**Task details:** Please transcribe the data that follows, keeping every line exact.

**Exercise input:**

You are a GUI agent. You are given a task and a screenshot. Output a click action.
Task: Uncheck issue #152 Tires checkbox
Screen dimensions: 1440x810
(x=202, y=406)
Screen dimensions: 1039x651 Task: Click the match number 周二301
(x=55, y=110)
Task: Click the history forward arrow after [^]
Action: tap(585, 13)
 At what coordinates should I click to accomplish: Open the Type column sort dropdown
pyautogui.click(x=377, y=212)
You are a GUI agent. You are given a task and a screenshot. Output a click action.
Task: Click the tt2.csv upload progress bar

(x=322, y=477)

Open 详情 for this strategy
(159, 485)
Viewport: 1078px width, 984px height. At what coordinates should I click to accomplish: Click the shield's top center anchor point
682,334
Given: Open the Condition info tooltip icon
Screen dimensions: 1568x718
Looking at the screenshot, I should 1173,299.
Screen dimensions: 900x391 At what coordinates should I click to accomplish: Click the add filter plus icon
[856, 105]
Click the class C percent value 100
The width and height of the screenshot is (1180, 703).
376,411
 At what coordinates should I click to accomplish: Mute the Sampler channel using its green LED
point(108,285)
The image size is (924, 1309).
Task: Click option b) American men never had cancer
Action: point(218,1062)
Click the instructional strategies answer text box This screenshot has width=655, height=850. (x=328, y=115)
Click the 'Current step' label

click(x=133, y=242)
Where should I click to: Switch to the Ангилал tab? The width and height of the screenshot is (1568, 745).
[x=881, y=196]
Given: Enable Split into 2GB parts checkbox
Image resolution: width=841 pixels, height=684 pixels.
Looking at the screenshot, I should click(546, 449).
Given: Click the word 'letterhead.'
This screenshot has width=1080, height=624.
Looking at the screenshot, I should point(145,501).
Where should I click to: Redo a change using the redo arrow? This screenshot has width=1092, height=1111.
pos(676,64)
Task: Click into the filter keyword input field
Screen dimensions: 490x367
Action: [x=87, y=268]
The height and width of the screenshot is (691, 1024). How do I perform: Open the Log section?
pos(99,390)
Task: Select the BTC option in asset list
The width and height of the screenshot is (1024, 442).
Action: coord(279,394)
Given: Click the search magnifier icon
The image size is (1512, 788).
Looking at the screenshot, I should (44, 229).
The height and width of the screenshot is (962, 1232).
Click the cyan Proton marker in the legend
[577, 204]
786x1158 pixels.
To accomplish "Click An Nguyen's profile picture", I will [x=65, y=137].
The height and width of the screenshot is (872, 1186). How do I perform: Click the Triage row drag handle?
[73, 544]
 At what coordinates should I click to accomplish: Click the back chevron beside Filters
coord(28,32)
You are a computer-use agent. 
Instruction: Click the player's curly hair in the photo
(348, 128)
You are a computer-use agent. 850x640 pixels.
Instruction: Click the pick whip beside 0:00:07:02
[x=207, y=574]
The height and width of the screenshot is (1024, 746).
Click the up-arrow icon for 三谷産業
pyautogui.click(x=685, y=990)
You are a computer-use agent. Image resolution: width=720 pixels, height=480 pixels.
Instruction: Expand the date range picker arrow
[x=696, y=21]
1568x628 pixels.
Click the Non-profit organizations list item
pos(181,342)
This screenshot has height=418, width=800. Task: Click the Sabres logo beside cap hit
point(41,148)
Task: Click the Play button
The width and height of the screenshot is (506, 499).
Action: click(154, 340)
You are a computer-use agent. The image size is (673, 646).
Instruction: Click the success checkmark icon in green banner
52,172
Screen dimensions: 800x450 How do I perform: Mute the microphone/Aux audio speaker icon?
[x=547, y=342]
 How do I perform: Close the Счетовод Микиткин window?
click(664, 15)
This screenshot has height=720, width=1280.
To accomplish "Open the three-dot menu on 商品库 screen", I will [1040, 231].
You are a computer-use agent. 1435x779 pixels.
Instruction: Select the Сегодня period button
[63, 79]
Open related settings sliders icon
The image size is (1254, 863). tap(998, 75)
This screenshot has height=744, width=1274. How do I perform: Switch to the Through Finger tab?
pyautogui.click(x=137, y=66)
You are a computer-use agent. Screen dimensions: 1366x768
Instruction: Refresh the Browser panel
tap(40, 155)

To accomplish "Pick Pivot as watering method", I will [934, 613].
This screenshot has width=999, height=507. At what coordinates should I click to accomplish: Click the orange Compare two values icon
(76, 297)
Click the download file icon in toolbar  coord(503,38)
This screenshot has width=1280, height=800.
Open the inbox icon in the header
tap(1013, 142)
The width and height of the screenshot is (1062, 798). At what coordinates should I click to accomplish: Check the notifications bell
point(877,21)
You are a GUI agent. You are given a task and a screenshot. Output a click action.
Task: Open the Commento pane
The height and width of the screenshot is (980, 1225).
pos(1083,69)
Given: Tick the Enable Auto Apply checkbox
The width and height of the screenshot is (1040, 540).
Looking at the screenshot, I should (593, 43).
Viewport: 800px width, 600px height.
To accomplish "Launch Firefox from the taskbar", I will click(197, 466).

**Answer below:**
You are a GUI agent. You are given a task and a screenshot. Output a click action.
Task: Uncheck issue #152 Tires checkbox
Screen dimensions: 1440x810
(x=202, y=406)
Screen dimensions: 1039x651 Task: Click the match number 周二301
(x=55, y=110)
Task: Click the history forward arrow after [^]
Action: tap(585, 13)
 At what coordinates should I click to accomplish: Open the Type column sort dropdown
pyautogui.click(x=377, y=212)
You are a GUI agent. You are given a task and a screenshot. Output a click action.
Task: Click the tt2.csv upload progress bar

(x=322, y=477)

Open 详情 for this strategy
(159, 485)
Viewport: 1078px width, 984px height. At what coordinates should I click to accomplish: Click the shield's top center anchor point
682,334
Given: Open the Condition info tooltip icon
Screen dimensions: 1568x718
Looking at the screenshot, I should 1173,299.
Screen dimensions: 900x391 At what coordinates should I click to accomplish: Click the add filter plus icon
[856, 105]
Click the class C percent value 100
The width and height of the screenshot is (1180, 703).
376,411
 At what coordinates should I click to accomplish: Mute the Sampler channel using its green LED
point(108,285)
The image size is (924, 1309).
Task: Click option b) American men never had cancer
Action: point(218,1062)
Click the instructional strategies answer text box This screenshot has width=655, height=850. (x=328, y=115)
Click the 'Current step' label

click(x=133, y=242)
Where should I click to: Switch to the Ангилал tab? The width and height of the screenshot is (1568, 745).
[x=881, y=196]
Given: Enable Split into 2GB parts checkbox
Image resolution: width=841 pixels, height=684 pixels.
Looking at the screenshot, I should click(546, 449).
Given: Click the word 'letterhead.'
This screenshot has width=1080, height=624.
Looking at the screenshot, I should point(145,501).
Where should I click to: Redo a change using the redo arrow? This screenshot has width=1092, height=1111.
pos(676,64)
Task: Click into the filter keyword input field
Screen dimensions: 490x367
Action: [x=87, y=268]
The height and width of the screenshot is (691, 1024). How do I perform: Open the Log section?
pos(99,390)
Task: Select the BTC option in asset list
The width and height of the screenshot is (1024, 442).
Action: coord(279,394)
Given: Click the search magnifier icon
The image size is (1512, 788).
Looking at the screenshot, I should (44, 229).
The height and width of the screenshot is (962, 1232).
Click the cyan Proton marker in the legend
[577, 204]
786x1158 pixels.
To accomplish "Click An Nguyen's profile picture", I will [x=65, y=137].
The height and width of the screenshot is (872, 1186). How do I perform: Click the Triage row drag handle?
[73, 544]
 At what coordinates should I click to accomplish: Click the back chevron beside Filters
coord(28,32)
You are a computer-use agent. 
Instruction: Click the player's curly hair in the photo
(348, 128)
You are a computer-use agent. 850x640 pixels.
Instruction: Click the pick whip beside 0:00:07:02
[x=207, y=574]
The height and width of the screenshot is (1024, 746).
Click the up-arrow icon for 三谷産業
pyautogui.click(x=685, y=990)
You are a computer-use agent. Image resolution: width=720 pixels, height=480 pixels.
Instruction: Expand the date range picker arrow
[x=696, y=21]
1568x628 pixels.
Click the Non-profit organizations list item
pos(181,342)
This screenshot has height=418, width=800. Task: Click the Sabres logo beside cap hit
point(41,148)
Task: Click the Play button
The width and height of the screenshot is (506, 499).
Action: click(154, 340)
You are a computer-use agent. The image size is (673, 646).
Instruction: Click the success checkmark icon in green banner
52,172
Screen dimensions: 800x450 How do I perform: Mute the microphone/Aux audio speaker icon?
[x=547, y=342]
 How do I perform: Close the Счетовод Микиткин window?
click(664, 15)
This screenshot has height=720, width=1280.
To accomplish "Open the three-dot menu on 商品库 screen", I will [1040, 231].
You are a computer-use agent. 1435x779 pixels.
Instruction: Select the Сегодня period button
[63, 79]
Open related settings sliders icon
The image size is (1254, 863). tap(998, 75)
This screenshot has height=744, width=1274. How do I perform: Switch to the Through Finger tab?
pyautogui.click(x=137, y=66)
You are a computer-use agent. Screen dimensions: 1366x768
Instruction: Refresh the Browser panel
tap(40, 155)

To accomplish "Pick Pivot as watering method", I will [934, 613].
This screenshot has width=999, height=507. At what coordinates should I click to accomplish: Click the orange Compare two values icon
(76, 297)
Click the download file icon in toolbar  coord(503,38)
This screenshot has width=1280, height=800.
Open the inbox icon in the header
tap(1013, 142)
The width and height of the screenshot is (1062, 798). At what coordinates should I click to accomplish: Check the notifications bell
point(877,21)
You are a GUI agent. You are given a task and a screenshot. Output a click action.
Task: Open the Commento pane
The height and width of the screenshot is (980, 1225).
pos(1083,69)
Given: Tick the Enable Auto Apply checkbox
The width and height of the screenshot is (1040, 540).
Looking at the screenshot, I should (593, 43).
Viewport: 800px width, 600px height.
To accomplish "Launch Firefox from the taskbar", I will click(197, 466).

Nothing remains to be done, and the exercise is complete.